When it comes to the Treasury Department's proposal to tax fringe benefits -- including employer-paid health insurance -- Philip Briggs is not exactly a disinterested party.

Briggs is an executive vice president of the Metropolitan Life Insurance Co., a major underwriter of group insurance policies. Still, the very fact that he is spending so much time -- in speeches, in interviews, in congressional testimony -- opposing the Treasury proposal is instructive in itself. For what it implies is that Metropolitan believes it will lose clients if the proposal becomes law.

And how would it lose customers for the company? "By forcing employees to choose between cash and benefits," the New York executive explained during a recent interview here. "Younger, healthier employees, who need the money, would take the cash, leaving the group plans top- heavy with older, less-healthy workers. If that happened, the plans would fall apart. You need a cross-section to make the plan work."

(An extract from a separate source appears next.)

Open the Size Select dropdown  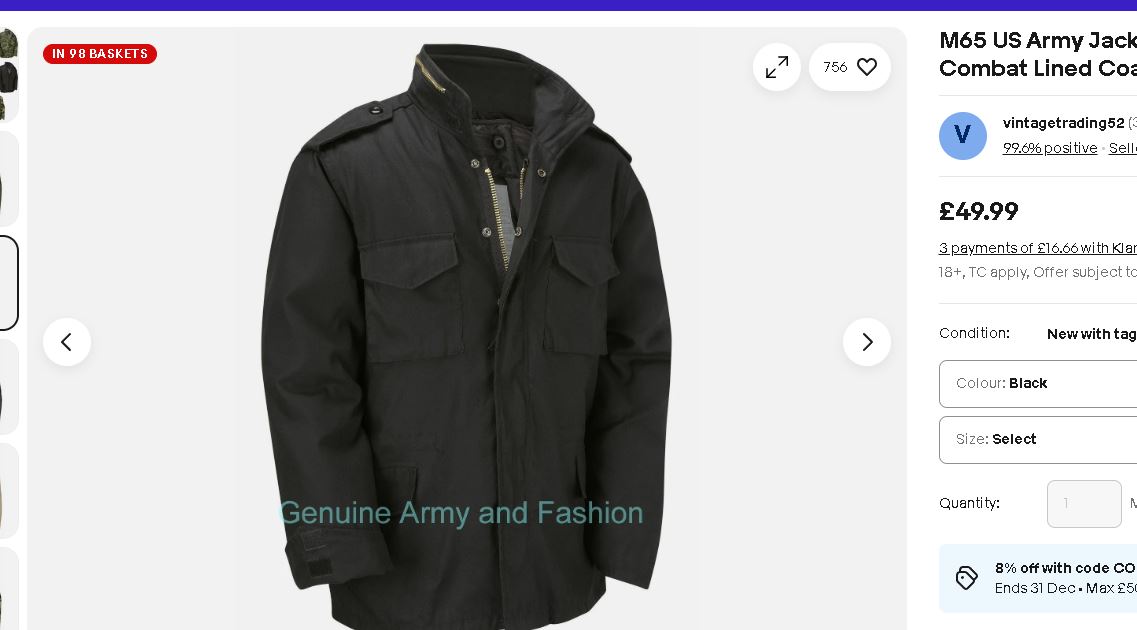[x=1038, y=439]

Moreover, he says, the impact of the proposal would fall most heavily on middle-income and blue-collar workers. The cost of group insurance is basically the same, whether you make $15,000 or $150,000. But the additional tax liability, insignificant to earners in the top brackets, might be enough to tempt lower-level employees out of their company's plans.

Not only would that leave too many people without adequate health-care coverage, it would also drive up the cost of care for the rest of us, he said. The reason: "Our group plans, with their lower administrative costs and negligible commissions, have an average expense rate of 5 to 6 percent of premium -- half that much in the case of such large employers as General Electric or General Motors -- while the expense rates for individual plans can run upwards of 20 or 25 percent."

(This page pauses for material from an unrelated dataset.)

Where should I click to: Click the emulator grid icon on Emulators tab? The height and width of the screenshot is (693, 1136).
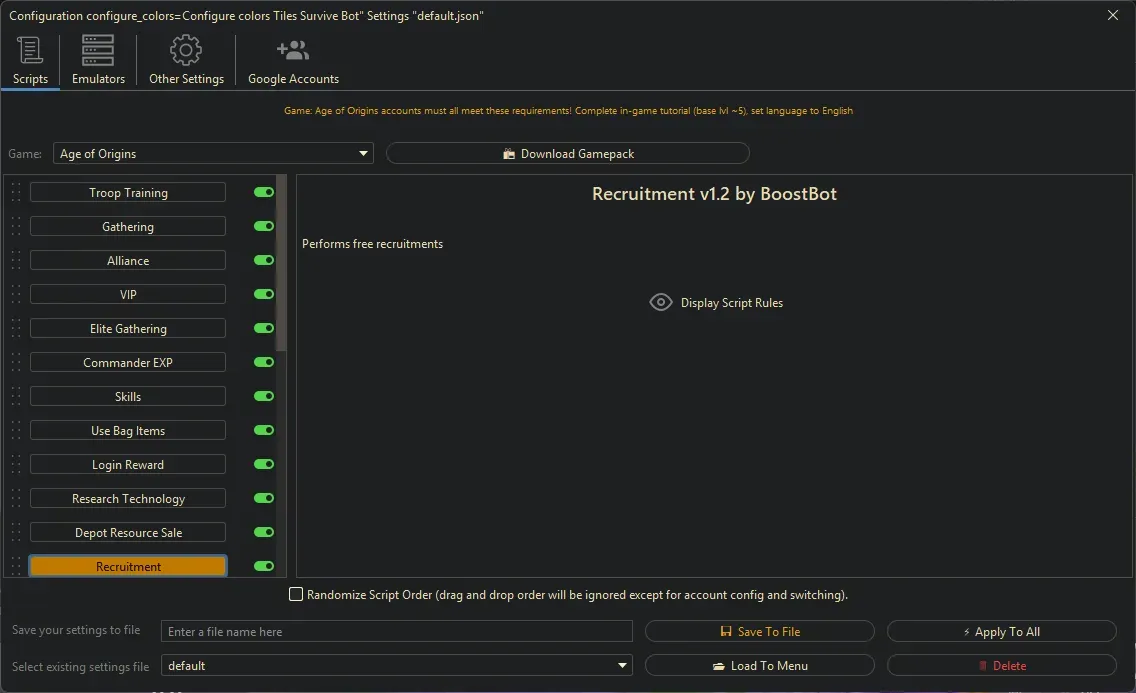click(97, 48)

Briggs also is troubled by the Treasury proposal to tax the total value of employer-paid life-insurance plans. Under current law, the first $50,000 is untaxed.

"For many, many workers in this country, (employer-paid coverage) is the only life insurance they have. When they first put the $50,000 limit on it, back in 1964 or 1965, $50,000 was a sizable policy. But if they had indexed it, it would be about $200,000 now. It probably is proper to tax anything above $200,000, but certainly not the whole thing, as the proposed law would do. Since the value of the policy would be imputed income under the plan, and show up on an employee's W-2, the only way to avoid the tax would be to refuse the insurance -- which a lot of younger, healthier workers would do."

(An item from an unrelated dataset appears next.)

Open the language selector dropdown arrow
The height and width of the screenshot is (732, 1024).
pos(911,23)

Briggs says there are three rationales (aside from the simple need of the government to increase revenues) for the Treasury proposal. First is the alleged unfairness, since, under present law, the self-employed must pay for their insurance with after-tax dollars. Second is the contention that the tax system should be to collect revenues and not to set social policy, and third is the notion that medical costs have gotten out of hand and must be controlled.

"I don't agree with any of them," Briggs said. "It's true that some workers aren't covered by company plans (though some two-thirds of all Americans have some sort of group health coverage), but it is also true that some companies pay better than others. Is that unfair? Medical costs have to be controlled at the time the costs are being incurred -- for instance, by making sure that people don't go to the hospital unnecessarily or have unnecessary surgery -- not by taxing insurance plans.

"As for the notion that tax policy shouldn't be used to influence how people behave, that is just plain wrong. It seems obvious to me that we should do everything we can to encourage employers to provide, and employees to accept, a basic amount of life insurance, a basic amount of disability insurance and a basic amount of medical-care insurance. The alternative to all those things is to have the government do it all for them."